McOrmond, who classifies himself as a strong supporter of reducing software theft, said piracy is one of the main reasons why competitive software has not been able to break into the market as quickly.
“One of the barriers for the non-software manufacturers has been the fact that it’s so easy to illegally copy software manufacturing,” said McOrmond, adding that MS-DOS, for example, compared to other operating systems at the time, was one of the easiest to copy.
But Katz said anti-counterfeiting programs like WGA have nothing to do with Microsoft increasing its revenue.
“It’s about providing a level playing field for the channel so that legitimate resellers don’t have to compete with poor quality in low-cost pirated software,” Katz said. “It’s about a customer knowing that when they’ve purchased a copy of Windows that it will be a complete copy with all of the capabilities, security and advantages that a genuine copy provides.”
With the WGA release, Microsoft has also tweaked its validation process by automatically checking participants’ PCs to determine whether they are running valid Windows software.

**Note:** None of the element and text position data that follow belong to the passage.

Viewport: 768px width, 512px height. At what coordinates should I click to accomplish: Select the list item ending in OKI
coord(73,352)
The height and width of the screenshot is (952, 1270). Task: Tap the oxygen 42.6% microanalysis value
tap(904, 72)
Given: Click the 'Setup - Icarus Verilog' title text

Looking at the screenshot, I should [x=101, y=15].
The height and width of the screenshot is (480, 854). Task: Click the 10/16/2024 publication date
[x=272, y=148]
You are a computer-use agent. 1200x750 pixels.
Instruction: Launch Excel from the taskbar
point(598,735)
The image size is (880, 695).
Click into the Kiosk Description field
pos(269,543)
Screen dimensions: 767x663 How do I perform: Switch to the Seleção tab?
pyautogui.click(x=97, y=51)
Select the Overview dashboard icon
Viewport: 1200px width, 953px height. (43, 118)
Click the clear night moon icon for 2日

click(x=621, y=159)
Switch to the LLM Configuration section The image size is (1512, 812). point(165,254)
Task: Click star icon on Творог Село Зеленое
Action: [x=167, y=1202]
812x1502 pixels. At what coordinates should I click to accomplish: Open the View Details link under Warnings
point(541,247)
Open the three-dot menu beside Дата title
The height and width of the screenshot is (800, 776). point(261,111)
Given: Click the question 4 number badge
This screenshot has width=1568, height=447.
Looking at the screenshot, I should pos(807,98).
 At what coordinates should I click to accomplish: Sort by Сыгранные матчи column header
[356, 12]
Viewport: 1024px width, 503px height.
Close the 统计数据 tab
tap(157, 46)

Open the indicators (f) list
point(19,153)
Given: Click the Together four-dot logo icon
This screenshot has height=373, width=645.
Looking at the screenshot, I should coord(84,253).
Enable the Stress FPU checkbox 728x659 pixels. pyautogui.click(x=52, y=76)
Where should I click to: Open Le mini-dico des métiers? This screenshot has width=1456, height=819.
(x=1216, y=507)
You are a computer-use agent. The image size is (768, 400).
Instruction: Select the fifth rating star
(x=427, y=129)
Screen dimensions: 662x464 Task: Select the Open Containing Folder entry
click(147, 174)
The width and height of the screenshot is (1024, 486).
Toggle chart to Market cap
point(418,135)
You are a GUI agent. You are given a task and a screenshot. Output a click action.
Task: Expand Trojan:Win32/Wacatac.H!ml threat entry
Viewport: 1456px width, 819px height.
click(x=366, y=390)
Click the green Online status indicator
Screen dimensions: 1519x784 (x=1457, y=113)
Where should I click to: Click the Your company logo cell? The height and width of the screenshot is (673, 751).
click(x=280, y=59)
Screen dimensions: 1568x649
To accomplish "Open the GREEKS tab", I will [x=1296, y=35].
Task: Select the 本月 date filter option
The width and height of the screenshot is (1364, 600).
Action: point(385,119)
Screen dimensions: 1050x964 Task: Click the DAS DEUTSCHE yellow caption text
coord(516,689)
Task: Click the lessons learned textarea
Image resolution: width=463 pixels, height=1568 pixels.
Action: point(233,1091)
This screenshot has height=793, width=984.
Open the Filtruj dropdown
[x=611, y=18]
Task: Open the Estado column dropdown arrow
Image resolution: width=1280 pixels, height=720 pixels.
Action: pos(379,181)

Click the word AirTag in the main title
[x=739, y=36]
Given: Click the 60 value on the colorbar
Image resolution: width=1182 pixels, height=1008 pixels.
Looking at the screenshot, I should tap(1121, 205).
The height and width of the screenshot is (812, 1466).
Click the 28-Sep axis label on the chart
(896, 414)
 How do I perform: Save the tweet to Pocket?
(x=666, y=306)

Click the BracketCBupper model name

In the past, Windows users had to enter their 25-digit product key in order to validate their software.
But longtime computer programmer Peter Rukavina of Charlottetown-based Reinvented Inc. said Microsoft and other commercial software vendors should consider other approaches to the problem like learning from the open source and shareware movements.
“The heavy-handed, smash people over the head, police state way of controlling software piracy just doesn’t work,” said Rukavina. “If it worked, there would be no software piracy.”
Rukavina added companies like Microsoft might want to consider making software less expensive and treat it more like a service than a commodity so there’s an incentive not to pirate it.
Likewise, McOrmond said if everyone who owned software from commercial vendors had to pay the full retail price for it, that market would have disappeared long ago.
“People would have realized the full cost of software,” he said. “They’d realize the alternatives provide the same software services using business models that make more sense.”